I've always been curious about Dostoyevsky, but quite frankly haven't connected with his titles I've read. I thought it might be Russian authors in general, but I love Chekov, Tolstoy, Turgenev. I've just never made connection with Dostoyevsky. So, that's an even a higher level of accomplishment by Andrew Kaufman, he made it interesting even though I hadn't read Dostoyevsky's body of work, and wasn't particularly interested in him. His writing style made it even more interesting. As I read it I kept thinking this is every bit as good as an Erik Larson title or Nathaniel Philbrick.
The Gambler Wife is a thoroughly-researched and well-told story of Anna Snitkina, the wife of Fyodor Dostoyevsky. It provides insight into the author's life, exposes the story of a woman who was a fierce business woman, and allows the reader to better understand how he was able to succeed. Kaufman presents a woman who is real, highlighting all aspects of her life, including the difficulties of working for and living with the famous author -- a a narcissist who often took her for granted. But he isn't the focus here. She is, and she was a genius, feminist, intelligent woman.
This was such a great read. With impeccable research and a lot of empathy, Kaufman paints a vivid portrait of the oft-forgotten character in the story of Dostoevsky's life. I was so inspired by Anna's quiet yet fearless trailblazing, and grateful to Kaufman for finally bringing her to life on the page.
I also learned a lot about her husband's life as a writer, the Russia they called home, and the impact that literature had on culture and politics at the time. I ordered the Brothers Karamazov right away, eager for more!

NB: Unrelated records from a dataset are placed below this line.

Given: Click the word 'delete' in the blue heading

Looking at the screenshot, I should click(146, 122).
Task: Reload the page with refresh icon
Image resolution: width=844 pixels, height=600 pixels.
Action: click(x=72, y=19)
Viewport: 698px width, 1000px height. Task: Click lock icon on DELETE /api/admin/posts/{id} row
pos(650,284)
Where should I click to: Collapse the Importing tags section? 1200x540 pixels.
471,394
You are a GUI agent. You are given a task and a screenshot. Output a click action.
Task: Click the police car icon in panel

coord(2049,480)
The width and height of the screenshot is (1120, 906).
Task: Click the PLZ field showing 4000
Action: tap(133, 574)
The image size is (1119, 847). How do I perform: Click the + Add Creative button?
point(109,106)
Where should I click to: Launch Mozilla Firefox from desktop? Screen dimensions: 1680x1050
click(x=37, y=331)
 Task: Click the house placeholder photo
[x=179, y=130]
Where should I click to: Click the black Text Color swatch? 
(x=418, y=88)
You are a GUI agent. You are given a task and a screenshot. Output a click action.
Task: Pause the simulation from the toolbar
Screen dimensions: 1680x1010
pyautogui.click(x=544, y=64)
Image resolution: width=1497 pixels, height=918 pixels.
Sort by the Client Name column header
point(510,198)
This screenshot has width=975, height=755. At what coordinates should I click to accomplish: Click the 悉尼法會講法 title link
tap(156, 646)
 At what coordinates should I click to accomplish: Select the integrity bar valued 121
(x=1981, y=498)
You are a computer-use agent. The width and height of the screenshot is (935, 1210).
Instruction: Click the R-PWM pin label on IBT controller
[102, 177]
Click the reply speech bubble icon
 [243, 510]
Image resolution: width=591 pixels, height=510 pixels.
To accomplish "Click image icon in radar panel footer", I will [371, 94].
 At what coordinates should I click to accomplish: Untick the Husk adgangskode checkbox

This is a fascinating look at marriage and the relationship between Anna and Dostoyevsky. I love that she was able to contribute so much to their success privately and publicly, and I found it surprising that I knew nothing about her before reading this book. It's very well-researched and well-written, and I would love to see it made into a movie. This is a story that deserves to be told across more than one medium to reach a broader audience.
I received a gifted copy in exchange for an honest review.
A very good read. So much I did not know about Dostoevsky who led a fascinating life. The better story is that of his wife, Anna. I feel she is represented from the inside out. She suffers so much on the outside the reader cannot imagine her strengths, her sorrows, her love and ambition. But inside she knows that the pain and suffering is an expression of her love which makes her “roller coaster” of a life she would not have traded for all the world.
I didn’t know much about the life of author Fyodor Dostoyevsky, but found this book that focused on his wife Anna incredible. I loved the writing style and found the book almost poetic in a way. Anna found a way to straighten Dostoyevsky’s life out, and make something out of nothing so he could concentrate on his writing. Very well written book and I definitely recommend it.